*Written exercise:* Please rewrite the lines below as a numbered list, leaving out any blank lines.

*The input:*
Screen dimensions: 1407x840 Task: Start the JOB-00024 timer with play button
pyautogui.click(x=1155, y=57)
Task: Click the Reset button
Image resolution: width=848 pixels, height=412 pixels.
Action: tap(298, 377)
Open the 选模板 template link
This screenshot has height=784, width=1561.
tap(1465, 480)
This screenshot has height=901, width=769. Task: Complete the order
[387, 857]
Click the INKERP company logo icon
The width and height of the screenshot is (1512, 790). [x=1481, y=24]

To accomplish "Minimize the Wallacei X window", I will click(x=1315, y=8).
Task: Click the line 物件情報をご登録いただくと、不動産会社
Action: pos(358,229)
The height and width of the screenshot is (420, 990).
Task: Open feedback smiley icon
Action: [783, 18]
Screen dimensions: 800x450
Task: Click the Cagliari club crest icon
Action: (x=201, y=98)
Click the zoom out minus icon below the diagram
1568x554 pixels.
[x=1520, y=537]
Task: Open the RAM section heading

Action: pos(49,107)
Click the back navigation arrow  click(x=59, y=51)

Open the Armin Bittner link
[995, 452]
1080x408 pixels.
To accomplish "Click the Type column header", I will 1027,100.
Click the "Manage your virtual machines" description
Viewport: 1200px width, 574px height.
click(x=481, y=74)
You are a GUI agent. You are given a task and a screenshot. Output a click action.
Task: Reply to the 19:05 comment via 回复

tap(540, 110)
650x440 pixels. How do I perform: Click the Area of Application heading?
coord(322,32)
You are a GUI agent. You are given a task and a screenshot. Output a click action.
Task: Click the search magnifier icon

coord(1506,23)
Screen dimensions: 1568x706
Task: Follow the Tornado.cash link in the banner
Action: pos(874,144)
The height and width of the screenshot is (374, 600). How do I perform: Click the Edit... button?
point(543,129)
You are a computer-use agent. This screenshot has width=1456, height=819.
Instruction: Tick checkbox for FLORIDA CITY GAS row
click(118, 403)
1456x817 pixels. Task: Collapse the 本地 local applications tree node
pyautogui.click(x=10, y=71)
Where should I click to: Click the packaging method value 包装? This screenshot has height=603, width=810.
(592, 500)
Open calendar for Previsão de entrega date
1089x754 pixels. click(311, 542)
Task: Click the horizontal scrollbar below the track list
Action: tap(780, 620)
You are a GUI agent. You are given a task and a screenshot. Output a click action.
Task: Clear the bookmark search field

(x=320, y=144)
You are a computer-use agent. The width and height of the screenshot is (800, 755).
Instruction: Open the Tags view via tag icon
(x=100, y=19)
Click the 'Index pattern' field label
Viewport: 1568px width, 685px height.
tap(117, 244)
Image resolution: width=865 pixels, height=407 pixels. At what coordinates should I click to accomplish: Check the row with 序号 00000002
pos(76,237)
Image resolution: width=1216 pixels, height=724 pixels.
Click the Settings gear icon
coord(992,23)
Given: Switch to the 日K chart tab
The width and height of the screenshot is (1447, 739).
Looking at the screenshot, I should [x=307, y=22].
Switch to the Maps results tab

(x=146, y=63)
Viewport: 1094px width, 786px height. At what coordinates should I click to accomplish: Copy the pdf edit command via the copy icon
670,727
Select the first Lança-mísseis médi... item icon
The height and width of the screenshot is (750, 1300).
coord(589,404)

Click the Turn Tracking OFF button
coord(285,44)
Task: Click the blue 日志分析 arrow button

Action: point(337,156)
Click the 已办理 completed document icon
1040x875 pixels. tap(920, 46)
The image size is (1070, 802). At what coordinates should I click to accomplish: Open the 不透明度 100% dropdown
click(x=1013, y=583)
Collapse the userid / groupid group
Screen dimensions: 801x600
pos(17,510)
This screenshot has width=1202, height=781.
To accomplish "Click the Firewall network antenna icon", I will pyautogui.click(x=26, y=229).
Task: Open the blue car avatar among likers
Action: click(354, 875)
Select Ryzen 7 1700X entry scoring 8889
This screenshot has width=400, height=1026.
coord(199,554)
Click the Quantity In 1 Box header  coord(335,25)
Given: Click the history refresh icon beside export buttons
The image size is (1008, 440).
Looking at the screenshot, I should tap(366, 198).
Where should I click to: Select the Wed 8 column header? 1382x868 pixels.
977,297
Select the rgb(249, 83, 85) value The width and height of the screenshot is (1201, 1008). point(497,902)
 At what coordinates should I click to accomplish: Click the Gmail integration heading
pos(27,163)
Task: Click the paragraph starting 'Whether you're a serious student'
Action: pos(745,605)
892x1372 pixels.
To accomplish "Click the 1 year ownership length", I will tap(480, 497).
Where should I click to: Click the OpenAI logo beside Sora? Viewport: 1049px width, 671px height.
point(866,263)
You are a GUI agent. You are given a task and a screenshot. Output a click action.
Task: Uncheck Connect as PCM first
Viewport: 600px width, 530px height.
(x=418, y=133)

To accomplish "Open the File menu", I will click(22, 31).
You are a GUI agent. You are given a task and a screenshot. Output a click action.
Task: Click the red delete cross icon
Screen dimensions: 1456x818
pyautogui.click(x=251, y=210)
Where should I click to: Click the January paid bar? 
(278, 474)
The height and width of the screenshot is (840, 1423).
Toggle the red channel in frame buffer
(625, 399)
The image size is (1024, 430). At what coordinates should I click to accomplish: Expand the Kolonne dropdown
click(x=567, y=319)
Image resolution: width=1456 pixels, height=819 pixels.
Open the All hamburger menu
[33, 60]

*Output:*
1. Screen dimensions: 1407x840 Task: Start the JOB-00024 timer with play button
2. pyautogui.click(x=1155, y=57)
3. Task: Click the Reset button
4. Image resolution: width=848 pixels, height=412 pixels.
5. Action: tap(298, 377)
6. Open the 选模板 template link
7. This screenshot has height=784, width=1561.
8. tap(1465, 480)
9. This screenshot has height=901, width=769. Task: Complete the order
10. [387, 857]
11. Click the INKERP company logo icon
12. The width and height of the screenshot is (1512, 790). [x=1481, y=24]
13. To accomplish "Minimize the Wallacei X window", I will click(x=1315, y=8).
14. Task: Click the line 物件情報をご登録いただくと、不動産会社
15. Action: pos(358,229)
16. The height and width of the screenshot is (420, 990).
17. Task: Open feedback smiley icon
18. Action: [783, 18]
19. Screen dimensions: 800x450
20. Task: Click the Cagliari club crest icon
21. Action: (x=201, y=98)
22. Click the zoom out minus icon below the diagram
23. 1568x554 pixels.
24. [x=1520, y=537]
25. Task: Open the RAM section heading
26. Action: pos(49,107)
27. Click the back navigation arrow  click(x=59, y=51)
28. Open the Armin Bittner link
29. [995, 452]
30. 1080x408 pixels.
31. To accomplish "Click the Type column header", I will 1027,100.
32. Click the "Manage your virtual machines" description
33. Viewport: 1200px width, 574px height.
34. click(x=481, y=74)
35. You are a GUI agent. You are given a task and a screenshot. Output a click action.
36. Task: Reply to the 19:05 comment via 回复
37. tap(540, 110)
38. 650x440 pixels. How do I perform: Click the Area of Application heading?
39. coord(322,32)
40. You are a GUI agent. You are given a task and a screenshot. Output a click action.
41. Task: Click the search magnifier icon
42. coord(1506,23)
43. Screen dimensions: 1568x706
44. Task: Follow the Tornado.cash link in the banner
45. Action: pos(874,144)
46. The height and width of the screenshot is (374, 600). How do I perform: Click the Edit... button?
47. point(543,129)
48. You are a computer-use agent. This screenshot has width=1456, height=819.
49. Instruction: Tick checkbox for FLORIDA CITY GAS row
50. click(118, 403)
51. 1456x817 pixels. Task: Collapse the 本地 local applications tree node
52. pyautogui.click(x=10, y=71)
53. Where should I click to: Click the packaging method value 包装? This screenshot has height=603, width=810.
54. (592, 500)
55. Open calendar for Previsão de entrega date
56. 1089x754 pixels. click(311, 542)
57. Task: Click the horizontal scrollbar below the track list
58. Action: tap(780, 620)
59. You are a GUI agent. You are given a task and a screenshot. Output a click action.
60. Task: Clear the bookmark search field
61. (x=320, y=144)
62. You are a computer-use agent. The width and height of the screenshot is (800, 755).
63. Instruction: Open the Tags view via tag icon
64. (x=100, y=19)
65. Click the 'Index pattern' field label
66. Viewport: 1568px width, 685px height.
67. tap(117, 244)
68. Image resolution: width=865 pixels, height=407 pixels. At what coordinates should I click to accomplish: Check the row with 序号 00000002
69. pos(76,237)
70. Image resolution: width=1216 pixels, height=724 pixels.
71. Click the Settings gear icon
72. coord(992,23)
73. Given: Switch to the 日K chart tab
74. The width and height of the screenshot is (1447, 739).
75. Looking at the screenshot, I should [x=307, y=22].
76. Switch to the Maps results tab
77. (x=146, y=63)
78. Viewport: 1094px width, 786px height. At what coordinates should I click to accomplish: Copy the pdf edit command via the copy icon
79. 670,727
80. Select the first Lança-mísseis médi... item icon
81. The height and width of the screenshot is (750, 1300).
82. coord(589,404)
83. Click the Turn Tracking OFF button
84. coord(285,44)
85. Task: Click the blue 日志分析 arrow button
86. Action: point(337,156)
87. Click the 已办理 completed document icon
88. 1040x875 pixels. tap(920, 46)
89. The image size is (1070, 802). At what coordinates should I click to accomplish: Open the 不透明度 100% dropdown
90. click(x=1013, y=583)
91. Collapse the userid / groupid group
92. Screen dimensions: 801x600
93. pos(17,510)
94. This screenshot has width=1202, height=781.
95. To accomplish "Click the Firewall network antenna icon", I will pyautogui.click(x=26, y=229).
96. Task: Open the blue car avatar among likers
97. Action: click(354, 875)
98. Select Ryzen 7 1700X entry scoring 8889
99. This screenshot has width=400, height=1026.
100. coord(199,554)
101. Click the Quantity In 1 Box header  coord(335,25)
102. Given: Click the history refresh icon beside export buttons
103. The image size is (1008, 440).
104. Looking at the screenshot, I should tap(366, 198).
105. Where should I click to: Select the Wed 8 column header? 1382x868 pixels.
106. 977,297
107. Select the rgb(249, 83, 85) value The width and height of the screenshot is (1201, 1008). point(497,902)
108.  At what coordinates should I click to accomplish: Click the Gmail integration heading
109. pos(27,163)
110. Task: Click the paragraph starting 'Whether you're a serious student'
111. Action: pos(745,605)
112. 892x1372 pixels.
113. To accomplish "Click the 1 year ownership length", I will tap(480, 497).
114. Where should I click to: Click the OpenAI logo beside Sora? Viewport: 1049px width, 671px height.
115. point(866,263)
116. You are a GUI agent. You are given a task and a screenshot. Output a click action.
117. Task: Uncheck Connect as PCM first
118. Viewport: 600px width, 530px height.
119. (x=418, y=133)
120. To accomplish "Open the File menu", I will click(22, 31).
121. You are a GUI agent. You are given a task and a screenshot. Output a click action.
122. Task: Click the red delete cross icon
123. Screen dimensions: 1456x818
124. pyautogui.click(x=251, y=210)
125. Where should I click to: Click the January paid bar? 
126. (278, 474)
127. The height and width of the screenshot is (840, 1423).
128. Toggle the red channel in frame buffer
129. (625, 399)
130. The image size is (1024, 430). At what coordinates should I click to accomplish: Expand the Kolonne dropdown
131. click(x=567, y=319)
132. Image resolution: width=1456 pixels, height=819 pixels.
133. Open the All hamburger menu
134. [33, 60]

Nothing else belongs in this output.